RECORDS FOR THIS TASK:
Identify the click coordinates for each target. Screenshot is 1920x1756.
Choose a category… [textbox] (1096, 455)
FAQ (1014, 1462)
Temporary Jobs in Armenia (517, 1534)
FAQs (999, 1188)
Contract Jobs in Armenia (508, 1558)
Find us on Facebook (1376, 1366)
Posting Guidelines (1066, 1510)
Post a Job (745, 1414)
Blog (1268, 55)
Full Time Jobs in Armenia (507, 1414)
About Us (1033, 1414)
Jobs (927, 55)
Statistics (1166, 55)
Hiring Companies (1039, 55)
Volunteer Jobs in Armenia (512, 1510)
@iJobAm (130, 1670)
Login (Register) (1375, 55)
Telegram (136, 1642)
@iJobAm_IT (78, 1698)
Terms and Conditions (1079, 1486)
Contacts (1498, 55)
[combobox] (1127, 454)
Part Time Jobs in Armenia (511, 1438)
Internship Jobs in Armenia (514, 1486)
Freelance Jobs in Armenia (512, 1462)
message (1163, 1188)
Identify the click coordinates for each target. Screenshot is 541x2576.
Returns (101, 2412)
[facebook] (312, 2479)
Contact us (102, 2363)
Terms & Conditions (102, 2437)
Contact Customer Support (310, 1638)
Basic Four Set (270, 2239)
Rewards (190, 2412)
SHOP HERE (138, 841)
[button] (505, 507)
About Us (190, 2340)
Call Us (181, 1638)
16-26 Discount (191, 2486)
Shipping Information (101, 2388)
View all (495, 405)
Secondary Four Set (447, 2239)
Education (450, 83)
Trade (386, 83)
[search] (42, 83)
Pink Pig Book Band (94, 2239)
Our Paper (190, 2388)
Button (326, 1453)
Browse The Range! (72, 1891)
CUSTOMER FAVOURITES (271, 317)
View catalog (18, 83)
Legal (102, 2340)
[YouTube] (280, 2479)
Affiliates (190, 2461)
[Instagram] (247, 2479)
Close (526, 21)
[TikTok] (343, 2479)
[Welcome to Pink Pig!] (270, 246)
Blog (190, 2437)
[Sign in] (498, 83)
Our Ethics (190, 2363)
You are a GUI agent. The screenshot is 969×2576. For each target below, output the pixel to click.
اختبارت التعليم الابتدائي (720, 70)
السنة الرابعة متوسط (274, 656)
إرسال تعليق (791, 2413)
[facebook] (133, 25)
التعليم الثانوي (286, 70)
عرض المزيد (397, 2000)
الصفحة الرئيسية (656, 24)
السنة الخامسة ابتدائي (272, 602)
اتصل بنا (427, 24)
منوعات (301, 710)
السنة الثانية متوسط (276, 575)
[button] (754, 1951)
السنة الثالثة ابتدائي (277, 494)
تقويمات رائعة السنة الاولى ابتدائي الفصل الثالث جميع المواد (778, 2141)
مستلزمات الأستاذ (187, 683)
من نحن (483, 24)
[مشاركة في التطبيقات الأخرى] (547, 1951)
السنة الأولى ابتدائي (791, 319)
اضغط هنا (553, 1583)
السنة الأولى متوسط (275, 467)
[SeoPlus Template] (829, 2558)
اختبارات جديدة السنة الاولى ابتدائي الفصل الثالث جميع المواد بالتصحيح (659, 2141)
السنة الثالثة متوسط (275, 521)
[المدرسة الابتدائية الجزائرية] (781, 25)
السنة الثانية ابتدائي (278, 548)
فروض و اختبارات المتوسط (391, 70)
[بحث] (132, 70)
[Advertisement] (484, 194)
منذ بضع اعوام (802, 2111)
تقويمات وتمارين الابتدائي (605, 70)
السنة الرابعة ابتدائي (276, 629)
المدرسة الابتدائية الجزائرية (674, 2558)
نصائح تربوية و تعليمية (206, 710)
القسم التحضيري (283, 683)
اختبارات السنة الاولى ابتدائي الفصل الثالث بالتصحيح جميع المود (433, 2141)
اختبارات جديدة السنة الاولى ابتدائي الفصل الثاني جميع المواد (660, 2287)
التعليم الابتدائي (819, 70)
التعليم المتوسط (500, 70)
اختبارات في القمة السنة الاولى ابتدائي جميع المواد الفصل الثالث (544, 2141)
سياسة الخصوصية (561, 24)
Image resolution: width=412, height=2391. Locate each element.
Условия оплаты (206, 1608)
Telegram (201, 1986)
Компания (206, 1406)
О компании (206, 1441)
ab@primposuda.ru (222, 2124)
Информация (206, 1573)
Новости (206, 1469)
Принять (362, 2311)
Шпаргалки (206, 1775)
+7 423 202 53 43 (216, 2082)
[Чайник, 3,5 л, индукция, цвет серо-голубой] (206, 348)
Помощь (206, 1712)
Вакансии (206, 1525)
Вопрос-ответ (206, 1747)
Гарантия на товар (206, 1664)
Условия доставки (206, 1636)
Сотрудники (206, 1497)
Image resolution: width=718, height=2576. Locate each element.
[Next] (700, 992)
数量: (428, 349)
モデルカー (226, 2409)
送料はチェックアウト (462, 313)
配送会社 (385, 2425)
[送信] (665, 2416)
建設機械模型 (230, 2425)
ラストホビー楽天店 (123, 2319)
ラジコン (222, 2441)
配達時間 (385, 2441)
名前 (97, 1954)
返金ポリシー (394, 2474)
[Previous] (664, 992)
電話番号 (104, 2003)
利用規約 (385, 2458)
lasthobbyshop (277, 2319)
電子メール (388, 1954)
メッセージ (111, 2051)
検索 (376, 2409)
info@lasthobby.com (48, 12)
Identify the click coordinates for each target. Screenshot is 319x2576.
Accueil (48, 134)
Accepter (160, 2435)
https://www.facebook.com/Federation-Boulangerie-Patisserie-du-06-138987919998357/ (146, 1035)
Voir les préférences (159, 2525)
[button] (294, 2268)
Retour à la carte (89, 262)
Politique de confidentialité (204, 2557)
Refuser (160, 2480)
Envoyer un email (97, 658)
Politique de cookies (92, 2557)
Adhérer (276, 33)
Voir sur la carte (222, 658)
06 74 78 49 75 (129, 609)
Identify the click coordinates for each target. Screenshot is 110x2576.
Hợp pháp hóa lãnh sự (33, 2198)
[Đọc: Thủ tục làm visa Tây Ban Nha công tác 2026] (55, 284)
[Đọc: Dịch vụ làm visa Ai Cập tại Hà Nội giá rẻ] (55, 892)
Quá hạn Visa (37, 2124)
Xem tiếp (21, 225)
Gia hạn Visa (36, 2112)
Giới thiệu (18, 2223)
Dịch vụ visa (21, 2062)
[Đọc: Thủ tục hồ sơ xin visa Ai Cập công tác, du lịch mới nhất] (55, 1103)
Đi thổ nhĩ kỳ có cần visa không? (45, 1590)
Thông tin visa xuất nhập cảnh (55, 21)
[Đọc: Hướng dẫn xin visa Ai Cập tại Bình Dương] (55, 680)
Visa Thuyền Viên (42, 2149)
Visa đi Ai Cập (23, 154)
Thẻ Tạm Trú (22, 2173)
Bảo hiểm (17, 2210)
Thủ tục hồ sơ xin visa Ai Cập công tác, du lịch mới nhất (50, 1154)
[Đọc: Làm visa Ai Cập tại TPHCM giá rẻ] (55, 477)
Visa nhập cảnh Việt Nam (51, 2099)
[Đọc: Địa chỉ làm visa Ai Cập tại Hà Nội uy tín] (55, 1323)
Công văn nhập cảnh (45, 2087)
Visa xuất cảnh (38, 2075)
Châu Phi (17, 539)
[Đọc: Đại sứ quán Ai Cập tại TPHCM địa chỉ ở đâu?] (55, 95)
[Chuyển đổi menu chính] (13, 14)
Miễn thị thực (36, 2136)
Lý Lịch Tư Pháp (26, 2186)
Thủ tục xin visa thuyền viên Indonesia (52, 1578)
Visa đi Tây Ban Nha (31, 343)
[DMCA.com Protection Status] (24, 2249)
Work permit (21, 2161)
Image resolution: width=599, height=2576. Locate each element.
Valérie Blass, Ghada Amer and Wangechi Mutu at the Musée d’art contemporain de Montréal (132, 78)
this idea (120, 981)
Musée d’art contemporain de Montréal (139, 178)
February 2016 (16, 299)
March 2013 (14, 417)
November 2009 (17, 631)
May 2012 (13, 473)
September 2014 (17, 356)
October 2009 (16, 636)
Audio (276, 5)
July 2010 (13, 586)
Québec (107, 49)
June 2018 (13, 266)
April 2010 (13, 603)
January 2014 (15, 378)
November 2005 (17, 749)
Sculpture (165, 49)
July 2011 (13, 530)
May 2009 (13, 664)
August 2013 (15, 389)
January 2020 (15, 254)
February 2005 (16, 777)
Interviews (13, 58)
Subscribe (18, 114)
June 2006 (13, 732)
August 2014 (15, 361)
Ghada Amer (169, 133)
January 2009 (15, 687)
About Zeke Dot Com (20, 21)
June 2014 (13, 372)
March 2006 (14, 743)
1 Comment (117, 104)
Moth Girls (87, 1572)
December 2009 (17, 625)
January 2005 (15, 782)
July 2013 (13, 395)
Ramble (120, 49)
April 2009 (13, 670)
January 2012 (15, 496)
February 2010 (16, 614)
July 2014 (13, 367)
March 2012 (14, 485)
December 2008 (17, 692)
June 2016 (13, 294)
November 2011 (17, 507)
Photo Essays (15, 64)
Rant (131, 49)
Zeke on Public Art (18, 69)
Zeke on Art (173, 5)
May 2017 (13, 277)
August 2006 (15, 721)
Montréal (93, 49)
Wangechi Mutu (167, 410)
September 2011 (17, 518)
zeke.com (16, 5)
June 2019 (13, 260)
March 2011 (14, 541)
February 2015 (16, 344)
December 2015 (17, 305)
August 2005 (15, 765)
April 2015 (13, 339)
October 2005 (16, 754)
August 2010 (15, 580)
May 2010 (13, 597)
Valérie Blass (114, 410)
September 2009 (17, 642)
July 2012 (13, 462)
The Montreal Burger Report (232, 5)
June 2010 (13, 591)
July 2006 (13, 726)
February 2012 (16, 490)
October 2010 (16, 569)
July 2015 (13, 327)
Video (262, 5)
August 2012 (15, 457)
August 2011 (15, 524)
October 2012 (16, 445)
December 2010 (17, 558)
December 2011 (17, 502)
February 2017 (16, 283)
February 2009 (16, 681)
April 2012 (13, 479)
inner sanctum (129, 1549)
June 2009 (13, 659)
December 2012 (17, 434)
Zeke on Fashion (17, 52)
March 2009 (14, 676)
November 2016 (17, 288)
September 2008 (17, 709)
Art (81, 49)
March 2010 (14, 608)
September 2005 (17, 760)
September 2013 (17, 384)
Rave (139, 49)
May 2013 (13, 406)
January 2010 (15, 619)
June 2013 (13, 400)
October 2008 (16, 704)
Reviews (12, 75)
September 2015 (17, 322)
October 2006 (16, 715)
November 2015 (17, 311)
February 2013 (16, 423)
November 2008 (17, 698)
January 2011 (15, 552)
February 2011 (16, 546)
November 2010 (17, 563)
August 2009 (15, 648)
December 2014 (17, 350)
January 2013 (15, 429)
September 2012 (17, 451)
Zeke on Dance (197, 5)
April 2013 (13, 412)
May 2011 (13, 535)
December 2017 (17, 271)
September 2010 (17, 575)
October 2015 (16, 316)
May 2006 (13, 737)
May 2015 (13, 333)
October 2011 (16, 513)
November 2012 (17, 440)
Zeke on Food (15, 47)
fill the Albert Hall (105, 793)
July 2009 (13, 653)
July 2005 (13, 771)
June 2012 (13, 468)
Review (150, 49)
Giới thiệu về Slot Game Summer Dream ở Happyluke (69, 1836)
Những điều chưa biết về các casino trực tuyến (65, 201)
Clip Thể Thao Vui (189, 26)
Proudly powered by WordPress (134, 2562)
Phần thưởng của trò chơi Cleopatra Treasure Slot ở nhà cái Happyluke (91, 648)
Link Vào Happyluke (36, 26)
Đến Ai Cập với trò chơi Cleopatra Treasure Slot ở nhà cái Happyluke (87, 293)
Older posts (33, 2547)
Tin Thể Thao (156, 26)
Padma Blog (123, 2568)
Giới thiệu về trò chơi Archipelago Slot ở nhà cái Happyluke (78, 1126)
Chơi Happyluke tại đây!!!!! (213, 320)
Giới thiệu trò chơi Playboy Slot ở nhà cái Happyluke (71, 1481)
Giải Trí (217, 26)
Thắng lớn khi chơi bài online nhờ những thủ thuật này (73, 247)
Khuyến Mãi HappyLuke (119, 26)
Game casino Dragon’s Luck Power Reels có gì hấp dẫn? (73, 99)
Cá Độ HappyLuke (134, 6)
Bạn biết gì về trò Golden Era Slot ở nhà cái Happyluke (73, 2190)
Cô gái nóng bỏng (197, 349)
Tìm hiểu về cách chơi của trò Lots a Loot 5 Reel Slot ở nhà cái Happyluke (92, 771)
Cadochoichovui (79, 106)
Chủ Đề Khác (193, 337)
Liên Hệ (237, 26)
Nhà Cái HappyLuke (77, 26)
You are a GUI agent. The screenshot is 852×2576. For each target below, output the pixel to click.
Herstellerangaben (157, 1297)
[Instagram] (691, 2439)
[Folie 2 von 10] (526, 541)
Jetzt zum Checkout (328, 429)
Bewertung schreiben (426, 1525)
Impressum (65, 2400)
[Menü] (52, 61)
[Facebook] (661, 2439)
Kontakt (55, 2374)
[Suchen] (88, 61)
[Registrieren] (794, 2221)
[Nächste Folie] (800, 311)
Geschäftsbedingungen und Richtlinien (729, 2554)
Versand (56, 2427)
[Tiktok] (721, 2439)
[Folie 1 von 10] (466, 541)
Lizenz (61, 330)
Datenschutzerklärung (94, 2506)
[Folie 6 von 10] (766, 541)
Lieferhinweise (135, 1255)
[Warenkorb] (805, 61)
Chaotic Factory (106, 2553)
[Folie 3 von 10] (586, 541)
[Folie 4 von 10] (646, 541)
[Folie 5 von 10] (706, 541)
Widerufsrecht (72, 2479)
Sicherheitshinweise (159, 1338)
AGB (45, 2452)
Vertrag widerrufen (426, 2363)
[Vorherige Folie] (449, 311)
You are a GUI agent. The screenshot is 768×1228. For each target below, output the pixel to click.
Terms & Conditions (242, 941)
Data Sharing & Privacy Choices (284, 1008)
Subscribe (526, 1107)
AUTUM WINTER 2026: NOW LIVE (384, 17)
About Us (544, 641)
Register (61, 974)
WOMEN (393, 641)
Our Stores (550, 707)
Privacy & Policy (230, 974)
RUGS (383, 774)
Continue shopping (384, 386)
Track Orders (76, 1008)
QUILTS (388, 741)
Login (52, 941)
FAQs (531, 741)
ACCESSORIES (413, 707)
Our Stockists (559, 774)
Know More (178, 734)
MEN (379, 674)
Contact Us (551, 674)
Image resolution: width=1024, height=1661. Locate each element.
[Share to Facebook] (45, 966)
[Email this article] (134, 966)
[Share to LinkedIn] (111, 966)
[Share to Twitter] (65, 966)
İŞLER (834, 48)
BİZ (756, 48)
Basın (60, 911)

ACTION ITEM: Would you print exactly, and only, the lines of the data above from the line with "Voir les préférences (159, 2525)" through the line with "[Đọc: Thủ tục làm", inclusive?

EXPECTED OUTPUT:
Voir les préférences (159, 2525)
[button] (294, 2268)
Retour à la carte (89, 262)
Politique de confidentialité (204, 2557)
Refuser (160, 2480)
Envoyer un email (97, 658)
Politique de cookies (92, 2557)
Adhérer (276, 33)
Voir sur la carte (222, 658)
06 74 78 49 75 (129, 609)
Identify the click coordinates for each target. Screenshot is 110x2576.
Hợp pháp hóa lãnh sự (33, 2198)
[Đọc: Thủ tục làm visa Tây Ban Nha công tác 2026] (55, 284)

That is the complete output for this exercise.